Task directions:
In the entries below, the lines from the one with "Click the 中标候选人名称 row label" through the one with "Show the people" are to be copied exactly; both ends count.

### Data ###

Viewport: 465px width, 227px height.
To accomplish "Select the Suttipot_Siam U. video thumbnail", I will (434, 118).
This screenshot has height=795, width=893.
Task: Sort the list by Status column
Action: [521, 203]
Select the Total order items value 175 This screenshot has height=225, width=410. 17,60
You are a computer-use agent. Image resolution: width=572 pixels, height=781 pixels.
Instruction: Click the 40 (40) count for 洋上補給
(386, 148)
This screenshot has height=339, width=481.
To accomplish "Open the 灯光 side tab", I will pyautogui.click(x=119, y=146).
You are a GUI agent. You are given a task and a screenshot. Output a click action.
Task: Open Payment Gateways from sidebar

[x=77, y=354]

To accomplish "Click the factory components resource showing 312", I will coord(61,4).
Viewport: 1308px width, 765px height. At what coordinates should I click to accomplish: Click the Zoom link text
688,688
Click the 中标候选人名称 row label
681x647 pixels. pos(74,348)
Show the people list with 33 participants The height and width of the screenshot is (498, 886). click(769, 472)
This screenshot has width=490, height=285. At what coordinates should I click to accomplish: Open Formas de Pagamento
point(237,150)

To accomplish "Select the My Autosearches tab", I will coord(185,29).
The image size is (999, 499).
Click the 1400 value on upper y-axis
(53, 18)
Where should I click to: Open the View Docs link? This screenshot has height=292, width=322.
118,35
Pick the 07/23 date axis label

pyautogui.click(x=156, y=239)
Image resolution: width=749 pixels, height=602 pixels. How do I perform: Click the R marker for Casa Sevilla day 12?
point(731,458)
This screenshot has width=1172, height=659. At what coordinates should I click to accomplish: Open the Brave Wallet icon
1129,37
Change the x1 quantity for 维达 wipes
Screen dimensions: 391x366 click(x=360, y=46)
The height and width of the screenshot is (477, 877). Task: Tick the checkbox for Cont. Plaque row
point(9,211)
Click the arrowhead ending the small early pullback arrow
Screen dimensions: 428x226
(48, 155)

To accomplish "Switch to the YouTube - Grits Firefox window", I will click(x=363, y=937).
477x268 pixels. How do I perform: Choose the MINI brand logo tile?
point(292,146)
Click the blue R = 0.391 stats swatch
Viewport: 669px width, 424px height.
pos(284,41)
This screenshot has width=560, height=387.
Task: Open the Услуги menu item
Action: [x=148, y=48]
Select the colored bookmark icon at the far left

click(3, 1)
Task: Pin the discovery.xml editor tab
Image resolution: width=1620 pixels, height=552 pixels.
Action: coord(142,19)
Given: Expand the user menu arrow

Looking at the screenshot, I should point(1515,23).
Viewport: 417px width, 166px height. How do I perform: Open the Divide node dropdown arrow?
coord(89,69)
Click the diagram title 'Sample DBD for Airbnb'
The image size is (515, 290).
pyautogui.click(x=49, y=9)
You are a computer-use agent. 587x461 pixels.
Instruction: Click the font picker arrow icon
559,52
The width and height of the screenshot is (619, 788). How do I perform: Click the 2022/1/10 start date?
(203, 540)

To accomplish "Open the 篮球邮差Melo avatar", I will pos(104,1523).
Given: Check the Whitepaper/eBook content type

###

Exercise output:
Click the 中标候选人名称 row label
681x647 pixels. pos(74,348)
Show the people list with 33 participants The height and width of the screenshot is (498, 886). click(769, 472)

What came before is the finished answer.